• [Activity A]: Rewrite the part of the extract on children's grief after a move, starting with "Like Thobile, I" and going on through "from my side.", swapping "my daughter" for "my child".
• [Activity B]: Pick up the extract on children's grief after a move where it stops, and keep it going.

• [Extract to read]:
****************************************
Educational psychologist, Phumelele Mkhize, is not surprised by the subsequent combative relationship children form with their biological parents.
“The mistake parents often make is to assume the child will automatically know what they expect in terms of behaviour and manners. They also overlook the child’s feelings, and the connections they’ve made from when they were young. Parents don’t understand children are creatures of habit, and should be treated as such,” Mkhize says.
Like Thobile, I also involved and discussed the transition with my daughter. It’s a bit of a shock to the system then, when Mkhize explains there might’ve been a “grieving” process that should’ve been acknowledged from my side.
“Parents often miss the grief and loss children experience, which are emotions similar to an adult break-up. The child may feel angry about being moved from what they’re used to. They may bargain with themselves about the good and the bad of moving to the new home. The child may also feel depressed by the changes. The last stage of grief they may feel is acceptance. They may feel left out from the already existing family unit or lifestyle they’ll be coming into,” Mkhize adds.
****************************************
• [Data section]:
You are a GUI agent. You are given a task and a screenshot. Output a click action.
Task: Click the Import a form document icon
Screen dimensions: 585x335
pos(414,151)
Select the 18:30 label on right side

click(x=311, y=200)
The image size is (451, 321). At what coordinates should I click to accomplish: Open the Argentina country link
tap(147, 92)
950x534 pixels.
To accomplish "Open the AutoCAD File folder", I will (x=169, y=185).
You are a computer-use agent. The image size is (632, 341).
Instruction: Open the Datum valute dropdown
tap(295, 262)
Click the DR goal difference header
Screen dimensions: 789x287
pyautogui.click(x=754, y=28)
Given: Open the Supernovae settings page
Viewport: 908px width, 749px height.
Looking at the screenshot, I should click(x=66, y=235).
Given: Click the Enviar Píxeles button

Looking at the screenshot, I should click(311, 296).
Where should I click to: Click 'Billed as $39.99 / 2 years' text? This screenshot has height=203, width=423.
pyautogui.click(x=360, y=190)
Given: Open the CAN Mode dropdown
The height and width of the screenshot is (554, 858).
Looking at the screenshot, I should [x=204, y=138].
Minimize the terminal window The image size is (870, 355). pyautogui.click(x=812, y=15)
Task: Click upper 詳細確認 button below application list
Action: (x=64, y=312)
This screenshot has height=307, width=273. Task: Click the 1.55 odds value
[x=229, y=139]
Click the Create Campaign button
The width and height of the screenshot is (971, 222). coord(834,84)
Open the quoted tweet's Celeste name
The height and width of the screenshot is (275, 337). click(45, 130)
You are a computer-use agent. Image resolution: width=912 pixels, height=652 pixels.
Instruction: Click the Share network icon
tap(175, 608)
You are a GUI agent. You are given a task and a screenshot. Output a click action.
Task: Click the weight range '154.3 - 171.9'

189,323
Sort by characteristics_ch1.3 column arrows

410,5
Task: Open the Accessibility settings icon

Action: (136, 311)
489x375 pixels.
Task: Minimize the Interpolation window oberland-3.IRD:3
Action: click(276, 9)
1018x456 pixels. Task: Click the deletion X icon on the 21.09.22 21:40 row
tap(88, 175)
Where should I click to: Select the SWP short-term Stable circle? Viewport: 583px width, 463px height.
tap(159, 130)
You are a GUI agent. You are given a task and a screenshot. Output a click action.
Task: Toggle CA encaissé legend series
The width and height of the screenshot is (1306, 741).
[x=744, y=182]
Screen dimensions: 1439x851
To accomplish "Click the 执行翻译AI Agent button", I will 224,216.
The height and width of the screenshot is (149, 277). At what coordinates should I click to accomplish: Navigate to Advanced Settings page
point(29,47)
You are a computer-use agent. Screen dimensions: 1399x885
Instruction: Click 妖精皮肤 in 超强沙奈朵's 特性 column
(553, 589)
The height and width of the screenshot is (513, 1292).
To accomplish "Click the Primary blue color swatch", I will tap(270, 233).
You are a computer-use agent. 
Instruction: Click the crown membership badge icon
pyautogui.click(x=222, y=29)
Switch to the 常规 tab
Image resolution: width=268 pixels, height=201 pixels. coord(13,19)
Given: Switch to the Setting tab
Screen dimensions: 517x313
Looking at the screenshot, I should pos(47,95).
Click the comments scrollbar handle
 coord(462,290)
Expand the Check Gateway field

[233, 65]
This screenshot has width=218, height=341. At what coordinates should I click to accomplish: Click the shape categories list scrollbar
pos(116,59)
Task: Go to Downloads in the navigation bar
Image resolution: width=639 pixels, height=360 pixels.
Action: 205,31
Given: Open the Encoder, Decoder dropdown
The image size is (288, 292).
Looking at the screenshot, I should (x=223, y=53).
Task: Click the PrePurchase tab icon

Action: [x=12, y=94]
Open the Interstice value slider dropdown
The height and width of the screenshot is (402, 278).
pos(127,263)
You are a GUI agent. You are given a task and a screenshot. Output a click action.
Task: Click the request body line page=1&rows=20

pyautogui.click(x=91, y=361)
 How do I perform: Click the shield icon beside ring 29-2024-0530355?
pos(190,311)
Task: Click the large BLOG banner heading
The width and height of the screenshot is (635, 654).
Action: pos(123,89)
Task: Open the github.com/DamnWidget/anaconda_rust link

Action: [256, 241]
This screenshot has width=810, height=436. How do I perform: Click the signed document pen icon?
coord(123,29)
****************************************
• [Task answer A]:
Like Thobile, I also involved and discussed the transition with my child. It’s a bit of a shock to the system then, when Mkhize explains there might’ve been a “grieving” process that should’ve been acknowledged from my side.

• [Task answer B]:
According to the Department of Social Services’s (DSS) chief director of communications Lumka Oliphant, children need “social, emotional and psychological preparation” to the new changes.
“All children need a sense of belonging and assistance in adjusting to the unfamiliar surroundings. The child must participate in every decision that affects him or her (depending on their age, maturity and stage of development) to ensure mutual understanding and cooperation in meeting each other’s expectation,” says Oliphant.
Failure to engage the child, could result in resistance and rebellion.
“When it comes to moving to new cities, parents need to be aware of educational gaps, language barriers, social class adjustment, traditional, religious and spiritual life, and nutrition,” Oliphant adds.
There’s a saying in isiXhosa that goes: “Inyathi ibuzwa kwabaphambili”, which loosely means, “Wisdom is learnt from the elders”.
READ MORE | How to deal with parental burnout
As someone who has walked the path before, Thobile has advice for 'new' parents.
“Don’t be your child’s friend first, before instilling that respect and acknowledgement that you are, first and foremost, their parent. Never buy your child’s love or affection by indulging their every whim. Most importantly, don’t ever feel guilty for having had them live away from you, and don’t let them make you feel like that either.
“Be there for them, listen to their stories and engage them on their personal lives so you are able to identify what might be bothering them. And do take time for yourself so they learn you are an adult individual, who needs to ‘live a little’ as well,” she encourages.
- That the child can easily adapt to the new change and has dealt with the loss of the old life.
- That your child will immediately be comfortable and open with you.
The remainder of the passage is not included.